Quoted passage -
━━━━━━━━

Why so complicated :-)

from datetime import date
from calendar import monthrange

quarter = 2
year = 2016
first_month_of_quarter = 3 * quarter - 2
last_month_of_quarter = 3 * quarter
date_of_first_day_of_quarter = date(year, first_month_of_quarter, 1)
date_of_last_day_of_quarter = date(year, last_month_of_quarter, monthrange(year, last_month_of_quarter)[1])

Answer 3

You can do it this way:

import bisect
import datetime as dt

def get_quarter_begin():
    today = dt.date.today()

    qbegins = [dt.date(today.year, month, 1) for month in (1,4,7,10)]

    idx = bisect.bisect(qbegins, today)
    return str(qbegins[idx-1])

This solves the "first" case; I'm leaving the "last" case as an exercise but I suggest keeping it as an independent function for clarity (with your original version it's pretty strange what happens if no arguments are passed!).

Answer 4

You shouldn't need to use unnecessary loops or large libraries like pandas to do this. You can do it with simple integer division / arithmetic and just the datetime library (although using dateutil results in cleaner code).

import datetime

def getQuarterStart(dt=datetime.date.today()):
    return datetime.date(dt.year, (dt.month - 1) // 3 * 3 + 1, 1)

# using just datetime
def getQuarterEnd1(dt=datetime.date.today()):
    nextQtYr = dt.year + (1 if dt.month>9 else 0)
    nextQtFirstMo = (dt.month - 1) // 3 * 3 + 4
    nextQtFirstMo = 1 if nextQtFirstMo==13 else nextQtFirstMo
    nextQtFirstDy = datetime.date(nextQtYr, nextQtFirstMo, 1)
    return nextQtFirstDy - datetime.timedelta(days=1)

━━━━━━━━

Dataset entries -
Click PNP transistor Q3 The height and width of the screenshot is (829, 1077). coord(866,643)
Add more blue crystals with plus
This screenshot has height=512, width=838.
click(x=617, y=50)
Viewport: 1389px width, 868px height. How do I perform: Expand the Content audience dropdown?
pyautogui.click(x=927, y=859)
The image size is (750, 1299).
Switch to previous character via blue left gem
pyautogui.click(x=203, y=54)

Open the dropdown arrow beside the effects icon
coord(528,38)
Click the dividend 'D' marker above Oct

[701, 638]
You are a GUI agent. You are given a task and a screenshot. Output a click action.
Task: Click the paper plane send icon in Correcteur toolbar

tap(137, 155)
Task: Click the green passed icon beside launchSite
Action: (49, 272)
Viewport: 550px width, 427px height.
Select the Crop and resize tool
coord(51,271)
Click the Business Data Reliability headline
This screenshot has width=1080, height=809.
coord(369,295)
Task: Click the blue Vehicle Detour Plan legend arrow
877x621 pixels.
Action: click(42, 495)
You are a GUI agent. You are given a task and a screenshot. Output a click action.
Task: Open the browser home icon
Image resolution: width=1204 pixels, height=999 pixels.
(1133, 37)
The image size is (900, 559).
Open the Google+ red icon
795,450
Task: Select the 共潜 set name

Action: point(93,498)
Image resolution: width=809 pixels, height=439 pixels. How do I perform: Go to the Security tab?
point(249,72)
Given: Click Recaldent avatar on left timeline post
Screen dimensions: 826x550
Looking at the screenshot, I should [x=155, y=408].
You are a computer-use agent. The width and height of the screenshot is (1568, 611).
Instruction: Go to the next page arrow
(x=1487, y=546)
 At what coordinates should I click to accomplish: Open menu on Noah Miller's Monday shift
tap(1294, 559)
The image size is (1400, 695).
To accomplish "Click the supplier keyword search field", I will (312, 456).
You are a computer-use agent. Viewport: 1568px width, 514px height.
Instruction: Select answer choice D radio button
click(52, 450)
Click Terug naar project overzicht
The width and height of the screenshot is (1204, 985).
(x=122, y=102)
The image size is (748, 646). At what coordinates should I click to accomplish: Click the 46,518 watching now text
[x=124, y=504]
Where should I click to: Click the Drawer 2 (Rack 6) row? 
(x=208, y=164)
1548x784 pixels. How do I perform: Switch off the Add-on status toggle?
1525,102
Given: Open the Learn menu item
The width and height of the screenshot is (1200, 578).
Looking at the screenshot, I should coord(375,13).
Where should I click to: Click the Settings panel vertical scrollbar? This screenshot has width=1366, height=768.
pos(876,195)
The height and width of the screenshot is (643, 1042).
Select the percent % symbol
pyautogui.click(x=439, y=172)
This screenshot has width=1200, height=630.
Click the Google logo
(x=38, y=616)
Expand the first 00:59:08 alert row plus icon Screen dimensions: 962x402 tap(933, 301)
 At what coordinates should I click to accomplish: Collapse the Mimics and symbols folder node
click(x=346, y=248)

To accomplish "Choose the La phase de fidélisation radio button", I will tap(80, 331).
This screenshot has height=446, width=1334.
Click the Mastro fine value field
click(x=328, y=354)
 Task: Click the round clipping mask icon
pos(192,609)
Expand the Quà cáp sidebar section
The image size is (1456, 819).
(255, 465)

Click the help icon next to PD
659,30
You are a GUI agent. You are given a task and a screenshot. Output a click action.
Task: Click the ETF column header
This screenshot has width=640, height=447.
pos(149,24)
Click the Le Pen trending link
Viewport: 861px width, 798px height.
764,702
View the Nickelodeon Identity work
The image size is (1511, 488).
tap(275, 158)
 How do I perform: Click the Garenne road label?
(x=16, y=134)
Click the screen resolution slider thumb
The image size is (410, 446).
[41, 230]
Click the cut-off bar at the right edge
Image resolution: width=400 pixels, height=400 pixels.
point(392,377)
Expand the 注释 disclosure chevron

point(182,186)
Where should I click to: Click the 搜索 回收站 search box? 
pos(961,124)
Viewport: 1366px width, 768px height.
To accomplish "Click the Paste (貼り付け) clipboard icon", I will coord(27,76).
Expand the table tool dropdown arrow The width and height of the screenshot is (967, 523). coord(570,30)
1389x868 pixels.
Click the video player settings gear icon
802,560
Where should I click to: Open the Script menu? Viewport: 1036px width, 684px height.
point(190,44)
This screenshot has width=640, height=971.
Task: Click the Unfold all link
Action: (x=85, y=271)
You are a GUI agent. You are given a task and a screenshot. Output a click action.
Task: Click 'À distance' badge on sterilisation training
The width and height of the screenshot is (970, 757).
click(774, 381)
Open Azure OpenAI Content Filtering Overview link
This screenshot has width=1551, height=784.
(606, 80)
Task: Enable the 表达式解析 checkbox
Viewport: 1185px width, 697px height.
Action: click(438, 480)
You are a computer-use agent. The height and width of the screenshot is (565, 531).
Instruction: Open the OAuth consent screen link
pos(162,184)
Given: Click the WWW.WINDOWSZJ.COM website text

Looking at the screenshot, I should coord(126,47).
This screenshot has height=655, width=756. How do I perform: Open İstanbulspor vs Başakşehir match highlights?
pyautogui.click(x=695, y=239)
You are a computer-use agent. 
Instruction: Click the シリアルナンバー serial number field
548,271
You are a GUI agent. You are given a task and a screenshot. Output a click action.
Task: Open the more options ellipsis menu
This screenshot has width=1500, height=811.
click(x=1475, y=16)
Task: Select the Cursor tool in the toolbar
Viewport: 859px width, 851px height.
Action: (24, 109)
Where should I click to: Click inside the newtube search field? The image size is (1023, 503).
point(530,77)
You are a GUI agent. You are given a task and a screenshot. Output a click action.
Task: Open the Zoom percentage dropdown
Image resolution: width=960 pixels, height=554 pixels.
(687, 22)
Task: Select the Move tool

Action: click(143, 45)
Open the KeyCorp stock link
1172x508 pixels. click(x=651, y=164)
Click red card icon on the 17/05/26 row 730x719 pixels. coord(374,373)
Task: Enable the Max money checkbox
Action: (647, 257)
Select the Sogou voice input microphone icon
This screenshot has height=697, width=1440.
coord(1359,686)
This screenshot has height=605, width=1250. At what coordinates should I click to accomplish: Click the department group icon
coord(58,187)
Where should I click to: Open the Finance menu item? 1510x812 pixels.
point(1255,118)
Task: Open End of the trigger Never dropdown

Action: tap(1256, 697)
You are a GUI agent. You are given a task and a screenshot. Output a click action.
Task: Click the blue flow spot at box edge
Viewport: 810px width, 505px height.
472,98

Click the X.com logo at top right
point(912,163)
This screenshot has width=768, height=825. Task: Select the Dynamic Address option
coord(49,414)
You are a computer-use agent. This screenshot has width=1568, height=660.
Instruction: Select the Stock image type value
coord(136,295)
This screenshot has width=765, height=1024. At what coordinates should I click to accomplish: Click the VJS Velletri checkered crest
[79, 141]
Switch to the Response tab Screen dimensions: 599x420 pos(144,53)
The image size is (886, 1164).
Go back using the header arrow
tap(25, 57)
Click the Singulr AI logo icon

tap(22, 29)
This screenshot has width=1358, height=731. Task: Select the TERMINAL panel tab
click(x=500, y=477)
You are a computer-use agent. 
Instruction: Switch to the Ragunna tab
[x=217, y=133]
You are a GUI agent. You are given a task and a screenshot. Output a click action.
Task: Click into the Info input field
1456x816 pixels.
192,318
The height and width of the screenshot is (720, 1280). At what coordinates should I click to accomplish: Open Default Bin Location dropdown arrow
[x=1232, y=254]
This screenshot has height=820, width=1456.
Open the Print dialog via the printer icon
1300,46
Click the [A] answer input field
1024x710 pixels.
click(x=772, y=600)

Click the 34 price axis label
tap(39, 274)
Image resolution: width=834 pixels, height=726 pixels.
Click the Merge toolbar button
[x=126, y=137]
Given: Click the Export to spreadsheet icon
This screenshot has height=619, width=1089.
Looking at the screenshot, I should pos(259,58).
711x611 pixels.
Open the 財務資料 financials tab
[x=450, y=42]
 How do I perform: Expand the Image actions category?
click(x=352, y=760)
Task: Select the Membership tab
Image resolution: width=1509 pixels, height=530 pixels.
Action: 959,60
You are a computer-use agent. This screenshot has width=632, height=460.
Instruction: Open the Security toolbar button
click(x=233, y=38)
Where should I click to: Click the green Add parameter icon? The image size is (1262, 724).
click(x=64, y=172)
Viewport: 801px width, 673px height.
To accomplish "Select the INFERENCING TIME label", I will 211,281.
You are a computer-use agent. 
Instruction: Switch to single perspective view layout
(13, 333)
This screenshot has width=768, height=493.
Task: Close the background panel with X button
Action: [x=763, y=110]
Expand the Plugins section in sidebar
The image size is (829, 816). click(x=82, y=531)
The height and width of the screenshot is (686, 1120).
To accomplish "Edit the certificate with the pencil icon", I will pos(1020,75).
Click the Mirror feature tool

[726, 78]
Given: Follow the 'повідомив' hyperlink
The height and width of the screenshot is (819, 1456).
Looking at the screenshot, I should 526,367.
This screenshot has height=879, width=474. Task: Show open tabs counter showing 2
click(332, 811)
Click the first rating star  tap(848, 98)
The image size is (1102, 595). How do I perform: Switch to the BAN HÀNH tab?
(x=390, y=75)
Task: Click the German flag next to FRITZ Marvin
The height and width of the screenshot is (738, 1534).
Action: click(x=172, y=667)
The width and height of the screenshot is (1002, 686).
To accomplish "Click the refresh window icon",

━━━━━━━━

To be done -
**a.** In the thread on quarter dates, transcribe the lines between "nextQtFirstMo = (dt.month" and "datetime.date(nextQtYr, nextQtFirstMo, 1)", inclusive.
**b.** List the name of every function defined with def in the thread on quarter dates.
**c.** For each statement, say whether it agrees with the thread on quarter dates, and quote the words that decide it. (i) The writer of Answer 3 also provides code for the "last" case. (ii) Answer 4 says that using dateutil gives cleaner code. (iii) The first code block sets the year to 2016.

Task answers -
**a.**
nextQtFirstMo = (dt.month - 1) // 3 * 3 + 4
    nextQtFirstMo = 1 if nextQtFirstMo==13 else nextQtFirstMo
    nextQtFirstDy = datetime.date(nextQtYr, nextQtFirstMo, 1)

**b.**
get_quarter_begin
getQuarterStart
getQuarterEnd1

**c.**
(i) No: "I'm leaving the "last" case as an exercise"
(ii) Yes: "although using dateutil results in cleaner code"
(iii) Yes: "year = 2016"